June is Pride Month, which was declared by former President Clinton in 1999 – but it took a while to flourish. Today, it’s grown into a much broader celebration of the LGBTQ+ community and it’s more recently become a month when marketers and advertisers use “rainbow branding” and have made strides in spotlighting LGBTQ+ people in their ads. With spending power of $3.7 trillion globally, the LGBTQ+ community is a growing economic force and brands should take notice.
Progress toward a more inclusive marketing narrative has been made over the past, but often brands are uncertain about how to best keep up with rapid social changes or how to inclusively represent their consumer base. LQBTQ+ representation in advertising only goes back to the 1980s, when brands began reflecting the broader changes in our society. IKEA was the first marketer to feature a gay couple in a TV ad — in 1994. The primetime ad focused on the relationship of the main characters – a single thread of IKEA’s broader communication message – that showed an American gay couple as everyday people shopping for furniture. The spot received praise, but also backlash, including a bomb threat to a store.
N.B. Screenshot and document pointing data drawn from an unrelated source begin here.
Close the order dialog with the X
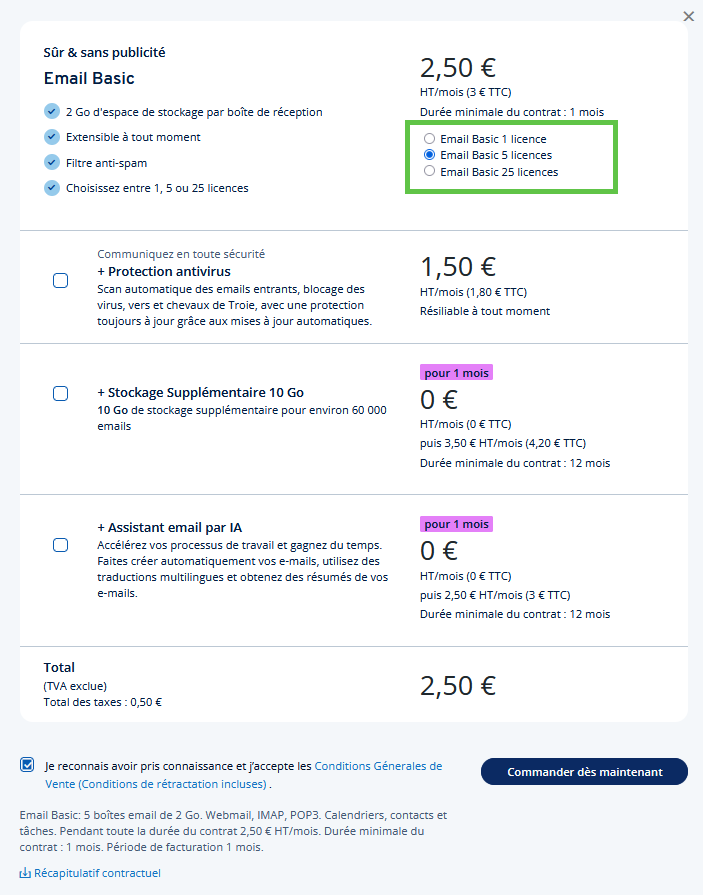The image size is (703, 895). [688, 16]
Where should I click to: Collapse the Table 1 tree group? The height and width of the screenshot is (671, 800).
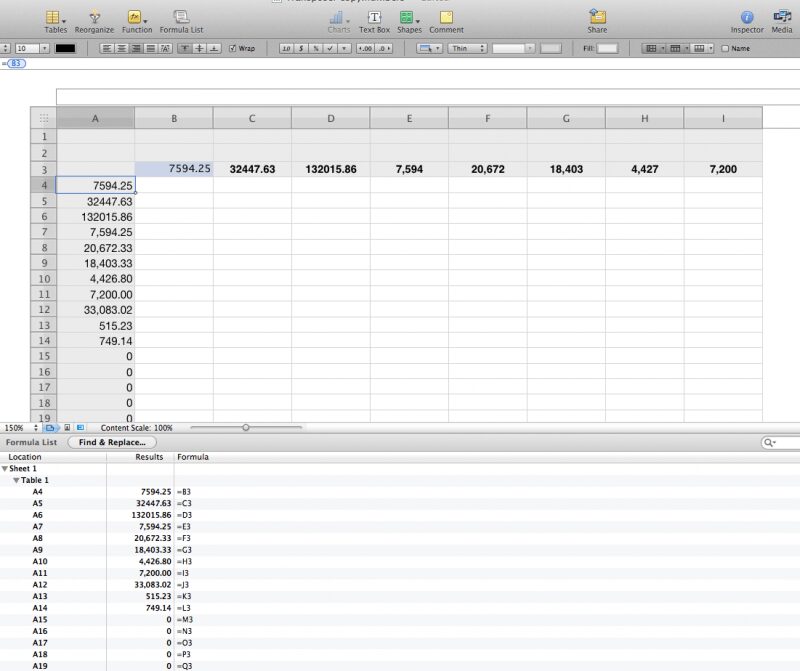pos(15,480)
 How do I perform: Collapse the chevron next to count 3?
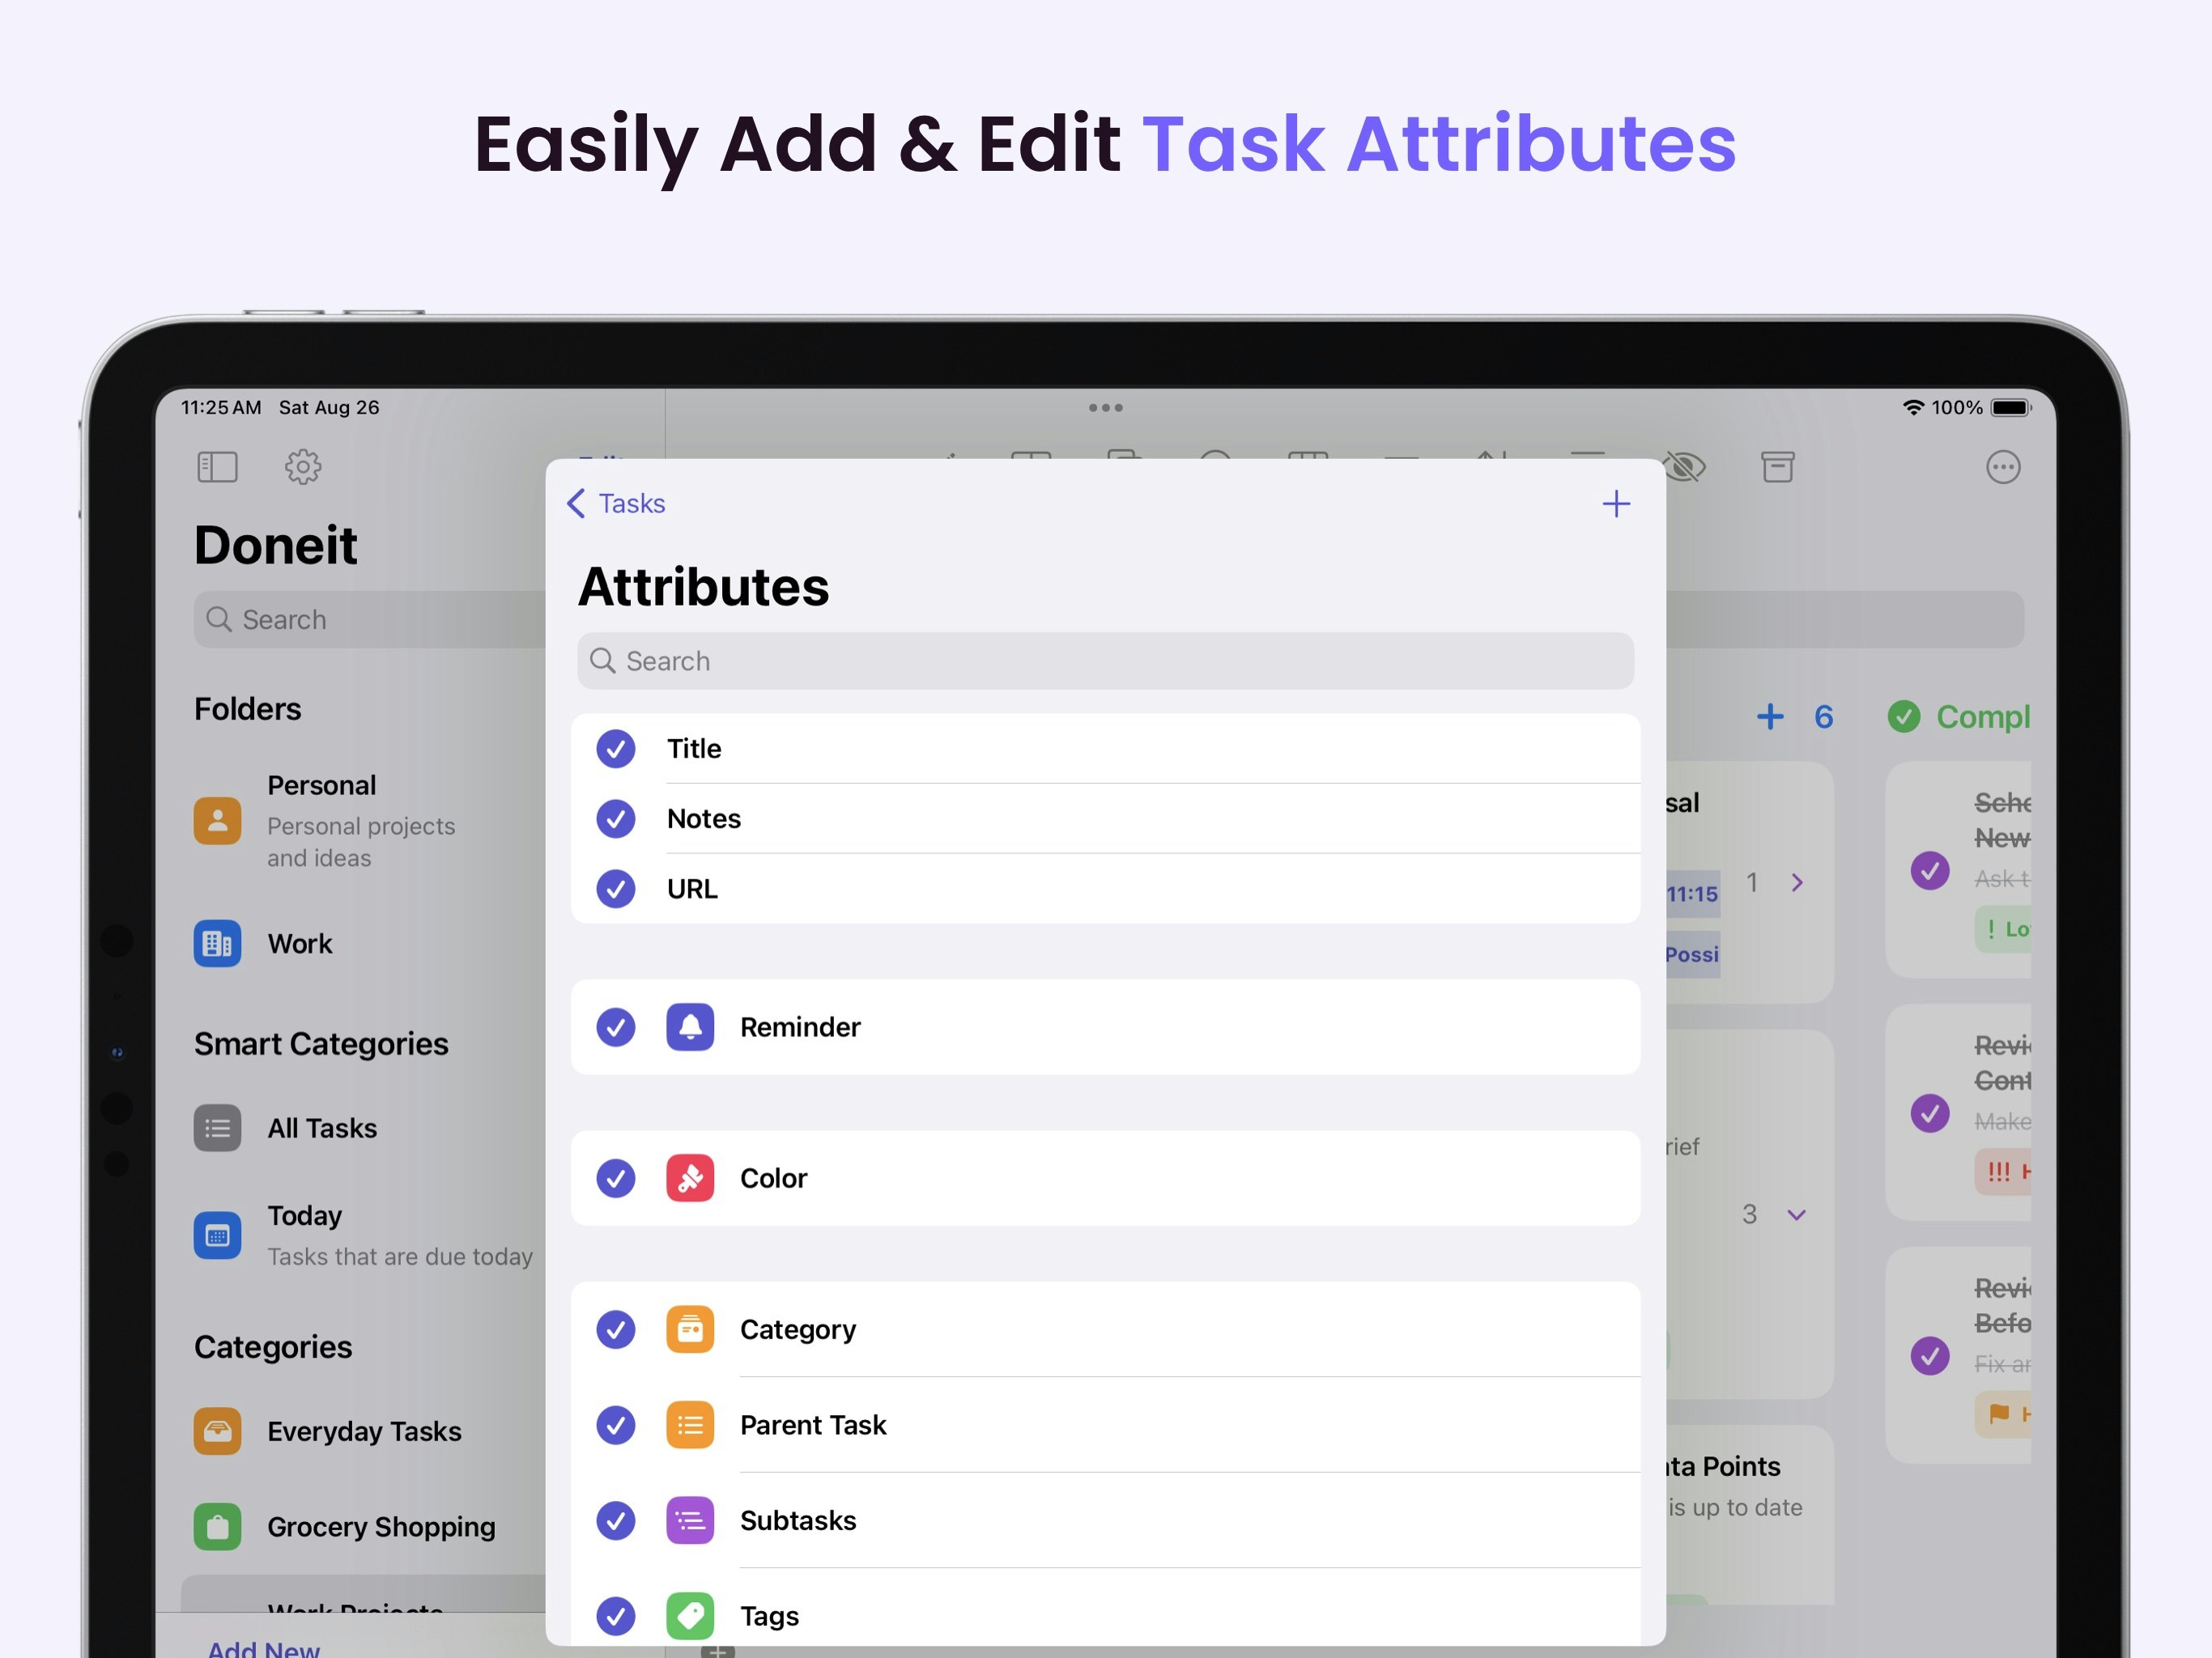[x=1797, y=1215]
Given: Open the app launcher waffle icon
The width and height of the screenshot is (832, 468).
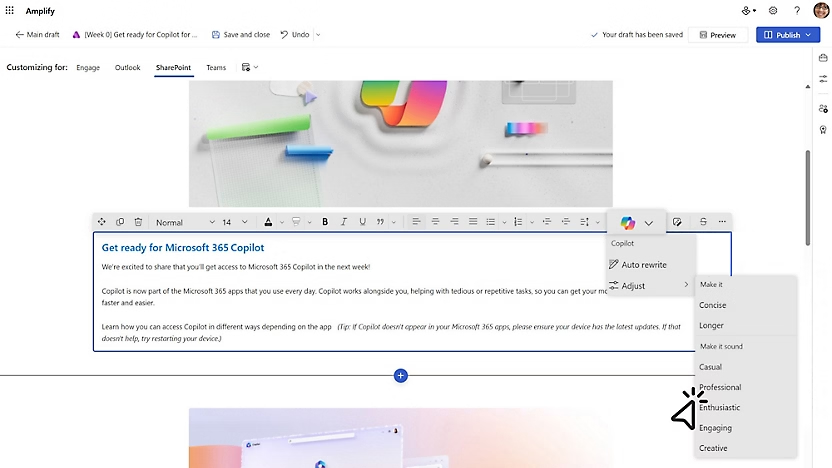Looking at the screenshot, I should (x=10, y=10).
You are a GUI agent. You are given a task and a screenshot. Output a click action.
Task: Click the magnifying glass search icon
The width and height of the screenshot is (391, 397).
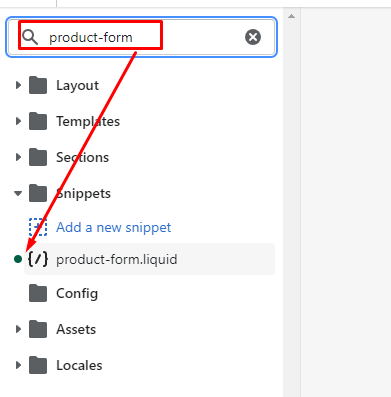[x=30, y=37]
Also in the 1990s, Subaru had become popular with gay women so they ran a campaign with messaging like “Get Out and Stay Out” and “It’s Not a Choice. It’s The Way We’re Built” and images of cheeky license plates saying “XENA LVR” and “P-TOWN.” Straight audiences didn’t notice the license plates — but according to market research, gay women appreciated the subtle messages and became brand advocates. Chevrolet, a quintessential all-American brand, released a similar casted campaign in 2022, more than 25 years later, that was a clear nod to the off-the-beaten-advertising-path Subaru took.
While these brands were not the first to create ads for LGBTQ+ consumers, they reached the audience with consistency and transparency. Brands that engage in “rainbow washing” during June can find themselves under scrutiny if they only participate once a year and don’t demonstrate their support of the LGBTQ+ community the rest of the year. Marketing will always reflect society and societal changes — including the current move towards a more diversified representation in advertising.
Brands that speak to the LGBTQ+ community are not simply taking advantage of a “new and emerging market,” but are demonstrating a longer term commitment to inclusivity. With more than 70% of consumers expecting companies to be socially responsible and support the causes they care about, consumers are looking for true authenticity, ongoing action, advocacy, and inclusion from brands — and will reward brands with fierce loyalty.